Lost Causes Penelope Fitzgerald and the story of a British family. Betty Smartt Carter
August 3, 2009
I once opened a magazine to an article that began, "Everybody hates an Anglophile," to which I answered, "No, but everybody does hate a ______." Still, I understood what the writer meant. For many Americans, England remains the river of myth and history that branches into so many smaller rivers, including our own. We adopt its traditions; we claim a stake in its literary achievements. But some of us haven't faced facts. If the modern UK bears little resemblance to the country of Masterpiece Theater, and if the queen now hands out CBEs to people like Mick Jagger—well, we Anglophiles have the luxury of being an ocean away.
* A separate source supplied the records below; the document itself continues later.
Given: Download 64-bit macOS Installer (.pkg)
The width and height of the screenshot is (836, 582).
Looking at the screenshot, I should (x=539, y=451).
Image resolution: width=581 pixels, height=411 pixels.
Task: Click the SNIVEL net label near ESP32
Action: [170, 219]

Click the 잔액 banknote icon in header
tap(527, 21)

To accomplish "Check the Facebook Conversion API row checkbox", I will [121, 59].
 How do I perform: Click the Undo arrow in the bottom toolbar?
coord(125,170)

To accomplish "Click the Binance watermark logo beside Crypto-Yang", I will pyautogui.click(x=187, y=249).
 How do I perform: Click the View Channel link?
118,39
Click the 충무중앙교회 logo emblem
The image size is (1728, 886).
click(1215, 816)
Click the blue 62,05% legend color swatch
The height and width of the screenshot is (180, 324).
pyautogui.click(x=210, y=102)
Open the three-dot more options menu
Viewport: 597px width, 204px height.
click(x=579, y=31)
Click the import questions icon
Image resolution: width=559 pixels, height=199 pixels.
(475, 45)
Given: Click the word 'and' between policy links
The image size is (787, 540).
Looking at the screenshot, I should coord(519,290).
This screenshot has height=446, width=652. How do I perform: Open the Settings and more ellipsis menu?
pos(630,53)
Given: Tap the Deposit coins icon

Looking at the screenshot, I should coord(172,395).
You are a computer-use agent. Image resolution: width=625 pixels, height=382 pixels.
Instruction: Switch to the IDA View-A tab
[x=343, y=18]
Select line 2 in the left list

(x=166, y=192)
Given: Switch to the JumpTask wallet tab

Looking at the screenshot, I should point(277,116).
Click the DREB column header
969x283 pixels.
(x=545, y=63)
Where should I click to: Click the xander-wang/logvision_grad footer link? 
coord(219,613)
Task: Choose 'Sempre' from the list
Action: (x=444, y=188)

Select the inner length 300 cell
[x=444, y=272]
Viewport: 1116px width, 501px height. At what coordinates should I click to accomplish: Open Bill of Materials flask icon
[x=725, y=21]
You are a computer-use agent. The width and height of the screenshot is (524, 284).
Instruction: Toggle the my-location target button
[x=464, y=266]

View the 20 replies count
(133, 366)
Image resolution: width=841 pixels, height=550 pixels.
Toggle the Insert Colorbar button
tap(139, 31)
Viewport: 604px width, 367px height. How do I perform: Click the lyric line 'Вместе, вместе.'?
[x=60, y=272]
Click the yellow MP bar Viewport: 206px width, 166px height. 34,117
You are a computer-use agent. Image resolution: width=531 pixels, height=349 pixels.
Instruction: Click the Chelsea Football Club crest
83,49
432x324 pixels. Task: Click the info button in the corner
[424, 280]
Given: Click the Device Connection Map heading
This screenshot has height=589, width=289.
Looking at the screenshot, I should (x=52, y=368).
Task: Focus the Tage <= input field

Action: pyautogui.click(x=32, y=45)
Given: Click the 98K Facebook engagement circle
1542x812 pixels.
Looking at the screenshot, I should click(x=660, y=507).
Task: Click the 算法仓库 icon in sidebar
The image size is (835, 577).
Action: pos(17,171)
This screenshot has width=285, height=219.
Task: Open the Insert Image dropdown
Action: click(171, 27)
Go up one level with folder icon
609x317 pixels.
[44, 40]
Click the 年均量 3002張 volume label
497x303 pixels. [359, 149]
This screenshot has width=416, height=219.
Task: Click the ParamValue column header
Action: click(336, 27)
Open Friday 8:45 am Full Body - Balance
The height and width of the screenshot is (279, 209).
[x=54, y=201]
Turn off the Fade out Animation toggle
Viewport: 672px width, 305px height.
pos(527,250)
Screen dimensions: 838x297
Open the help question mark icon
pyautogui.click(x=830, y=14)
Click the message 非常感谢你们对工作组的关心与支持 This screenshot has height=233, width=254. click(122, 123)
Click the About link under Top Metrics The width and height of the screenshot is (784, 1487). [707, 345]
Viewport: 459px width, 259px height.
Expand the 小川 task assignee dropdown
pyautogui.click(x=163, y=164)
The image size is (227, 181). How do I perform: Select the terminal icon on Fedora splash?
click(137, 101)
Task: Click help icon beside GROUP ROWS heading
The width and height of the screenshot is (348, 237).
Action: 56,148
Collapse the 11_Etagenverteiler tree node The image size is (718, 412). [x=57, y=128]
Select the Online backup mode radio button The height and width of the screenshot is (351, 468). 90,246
For the generation that came of age in the Twenties and Thirties, the older Britain was like an elderly relative, still present but fading fast. Novelist Penelope Fitzgerald describes such a world in an autobiographical essay from her posthumous collection The Afterlife. Remembering her childhood in Sussex, Fitzgerald writes,
From time to time Lady Denman, the most important benefactress in the neighborhood, took me out for what was then called a joy ride in her chauffeur-driven motor-car … . To me it was bitterly disappointing. You could see so much from a trap, where you sat high up above the fields and hedges, which seemed to be snatched away from the side of the road as the horse pounded forward. Not quite as good as a trap, but better than kind Lady Denman's Daimler, was a ride home on the last cow when they were brought in for afternoon milking. You had to sit sideways because a cow's backbone is as sharp as a rail and the view was limited, but the movement was delightful.
Fitzgerald, born in 1916, was the daughter of humorist and poet Edmund Knox, aka "Evoe" of Punch (he was the editor of ...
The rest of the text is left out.